Member of Technical Staff, Data Acquisition



Toronto, ON, Canada
Posted on Thursday, July 20, 2023
Who are we?
We’re a small, diverse team working at the cutting edge of machine learning. At Cohere, our mission is to build machines that understand the world and to make them safely accessible to all. Language is at the crux of this, but it can be difficult and expensive to parse the syntax, semantics, and context that all work together to give words meaning. The Cohere platform provides access to Large Language Models through its APIs that read billions of web pages and learns to understand the meaning, sentiment, and intent of the words we use in a richness never seen before.
We've recently raised our Series C, and we are focused on bringing our technology to market. We will partner with customers so they can build natural language understanding and generation into their products with just a few lines of code.

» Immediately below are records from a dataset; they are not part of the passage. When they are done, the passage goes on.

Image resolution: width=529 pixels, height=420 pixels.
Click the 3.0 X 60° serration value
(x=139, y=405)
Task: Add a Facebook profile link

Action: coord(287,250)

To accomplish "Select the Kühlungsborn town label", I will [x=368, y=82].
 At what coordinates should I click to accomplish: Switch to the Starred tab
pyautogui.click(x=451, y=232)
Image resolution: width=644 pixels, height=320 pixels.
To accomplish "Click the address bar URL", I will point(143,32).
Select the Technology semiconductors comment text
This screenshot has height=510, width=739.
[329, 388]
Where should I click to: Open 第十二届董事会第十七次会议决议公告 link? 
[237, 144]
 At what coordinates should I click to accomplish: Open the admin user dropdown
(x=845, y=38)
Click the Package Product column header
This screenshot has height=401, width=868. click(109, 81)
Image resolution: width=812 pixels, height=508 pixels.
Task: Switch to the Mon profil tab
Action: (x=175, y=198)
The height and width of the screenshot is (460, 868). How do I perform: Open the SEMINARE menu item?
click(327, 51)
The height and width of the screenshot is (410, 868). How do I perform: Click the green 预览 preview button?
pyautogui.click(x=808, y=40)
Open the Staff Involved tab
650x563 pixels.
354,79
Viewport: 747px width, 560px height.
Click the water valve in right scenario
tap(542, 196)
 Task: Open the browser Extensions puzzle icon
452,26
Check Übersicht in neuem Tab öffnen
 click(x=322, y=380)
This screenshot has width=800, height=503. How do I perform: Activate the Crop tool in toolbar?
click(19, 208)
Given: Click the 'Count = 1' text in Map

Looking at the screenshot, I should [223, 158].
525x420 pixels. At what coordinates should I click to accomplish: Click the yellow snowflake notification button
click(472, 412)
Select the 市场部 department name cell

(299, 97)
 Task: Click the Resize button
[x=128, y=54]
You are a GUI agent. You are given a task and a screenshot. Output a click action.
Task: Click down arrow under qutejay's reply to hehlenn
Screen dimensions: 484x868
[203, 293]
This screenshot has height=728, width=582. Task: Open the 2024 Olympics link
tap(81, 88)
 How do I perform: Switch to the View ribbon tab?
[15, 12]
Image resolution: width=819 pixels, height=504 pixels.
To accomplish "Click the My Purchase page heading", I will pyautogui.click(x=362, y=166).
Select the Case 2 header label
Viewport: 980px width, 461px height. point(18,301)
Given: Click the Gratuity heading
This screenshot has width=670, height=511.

We’re ambitious — we believe our technology will fundamentally transform how industries interact with natural language. And we have the technical chops to back it up - Cohere’s CEO, Aidan Gomez, is a co-author of the groundbreaking paper “Attention is all you need”, and was previously part of Google Brain. Our entire technical team is world-class.
We are focused on creating a diverse and inclusive work environment so that all of our team members can thrive. We welcome kind and brilliant people to our team, from wherever they come.
Why this role?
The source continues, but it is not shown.